LLMs are mortally terrified of exceptions

Original Article ↗ Hacker News Discussion ↗

Satirical example vs real behavior

  • Many note the Python division function in the tweet is clearly satirical, but argue it exaggerates a very real LLM tendency: hyper‑defensive, cluttered code paths.
  • Others initially took the snippet literally and point out it’s logically inconsistent (e.g., conflicting NaN/None handling, impossible conditions, sign errors).

LLM “paranoia” about exceptions

  • Common experience: LLMs add excessive try/except blocks, “security‑theater” checks, and fallback values instead of letting errors surface.
  • This leads to:
    • Silent failures and misleading “success” exits.
    • Hard‑to‑read and hard‑to‑test code with many unexercised branches.
    • Overuse of logging, status enums, wrapper classes, and “future‑proofing.”
  • Several users explicitly instruct models to “fail fast” or forbid catch‑all handlers, but say models still tend to swallow exceptions.

Prompts, training, and incentives

  • Some argue the example likely came from a prompt like “handle all edge cases and be extremely safe,” so the model is doing what it was asked.
  • Others blame:
    • RLHF/RLVR tuned on passing tests: swallowing exceptions can increase passing rates without improving correctness.
    • Training data heavy on tutorials and “defensive programming” patterns, plus beginner code that over‑handles errors.
    • Non‑expert user feedback that rewards “safety” and verbosity (including comments, READMEs, emojis).
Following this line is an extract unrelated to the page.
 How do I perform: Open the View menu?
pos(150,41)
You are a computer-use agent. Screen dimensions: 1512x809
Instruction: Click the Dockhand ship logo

Exceptions vs return types and numerical edge cases

  • Long subthread debates:
    • Whether exceptions are needed at all vs using richer return types or checked exceptions.
    • IEEE 754 semantics for division by zero (Inf/‑Inf/NaN) vs domain‑specific handling where the standard can be “wrong enough” to fry hardware or mis‑model physics.
    • Trade‑offs between exceptions (stack traces, less clutter) and value‑based errors (visibility, type checking, but less context).

Impact and mitigations

  • Real incidents: LLM‑written code that logs and continues for every failure, producing no output but no crash.
  • Some developers maintain explicit guidelines (AGENTS.md, Claude.md) describing when to throw vs catch, trying to “re‑train” their assistants.
  • Consensus: LLMs over‑correct toward defensive coding; better reward design and clearer instructions are needed to balance safety with simplicity and debuggability.